◆ **Record excerpts**:
──────

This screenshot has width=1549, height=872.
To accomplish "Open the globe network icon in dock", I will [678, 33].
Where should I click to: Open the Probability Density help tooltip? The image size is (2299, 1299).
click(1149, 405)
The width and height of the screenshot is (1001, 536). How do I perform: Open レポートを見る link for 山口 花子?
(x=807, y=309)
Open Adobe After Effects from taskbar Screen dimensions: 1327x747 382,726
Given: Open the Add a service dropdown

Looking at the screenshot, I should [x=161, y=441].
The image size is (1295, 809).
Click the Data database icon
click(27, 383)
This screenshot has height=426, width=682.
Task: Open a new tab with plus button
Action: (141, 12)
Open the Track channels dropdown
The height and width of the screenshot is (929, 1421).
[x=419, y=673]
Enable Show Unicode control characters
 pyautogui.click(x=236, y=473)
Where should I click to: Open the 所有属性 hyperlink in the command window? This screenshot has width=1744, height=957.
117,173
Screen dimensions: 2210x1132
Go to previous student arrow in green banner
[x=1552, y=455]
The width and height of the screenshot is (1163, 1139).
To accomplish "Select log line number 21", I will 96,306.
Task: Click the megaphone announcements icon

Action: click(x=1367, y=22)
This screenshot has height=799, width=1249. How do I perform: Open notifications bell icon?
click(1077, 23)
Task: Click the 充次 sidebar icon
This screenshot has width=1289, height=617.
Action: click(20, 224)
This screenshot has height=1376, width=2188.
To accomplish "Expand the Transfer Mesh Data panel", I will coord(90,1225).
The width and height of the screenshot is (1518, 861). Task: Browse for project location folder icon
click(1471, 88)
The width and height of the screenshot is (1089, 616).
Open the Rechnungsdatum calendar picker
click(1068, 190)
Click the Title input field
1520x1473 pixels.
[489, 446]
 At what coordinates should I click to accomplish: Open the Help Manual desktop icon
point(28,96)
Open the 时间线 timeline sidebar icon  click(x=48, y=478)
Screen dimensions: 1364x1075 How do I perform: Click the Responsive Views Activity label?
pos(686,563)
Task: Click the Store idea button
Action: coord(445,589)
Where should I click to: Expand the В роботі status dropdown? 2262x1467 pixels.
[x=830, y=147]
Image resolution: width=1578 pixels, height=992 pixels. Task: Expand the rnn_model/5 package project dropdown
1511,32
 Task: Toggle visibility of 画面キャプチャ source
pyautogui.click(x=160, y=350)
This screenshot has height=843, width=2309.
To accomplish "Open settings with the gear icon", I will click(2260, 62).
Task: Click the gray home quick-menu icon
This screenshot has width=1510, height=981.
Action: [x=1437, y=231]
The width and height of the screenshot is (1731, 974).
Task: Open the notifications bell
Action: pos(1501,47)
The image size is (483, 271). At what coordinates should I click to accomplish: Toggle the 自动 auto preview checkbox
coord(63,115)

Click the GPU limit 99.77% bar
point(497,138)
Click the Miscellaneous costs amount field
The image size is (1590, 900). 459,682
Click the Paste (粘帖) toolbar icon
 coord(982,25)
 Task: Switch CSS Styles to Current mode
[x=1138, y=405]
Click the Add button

──────

◆ **Task brief**: Where does the string "sidebar" appear in the records above? Show every line that holds it.

◆ **The answer**:
Task: Click the 充次 sidebar icon
Open the 时间线 timeline sidebar icon  click(x=48, y=478)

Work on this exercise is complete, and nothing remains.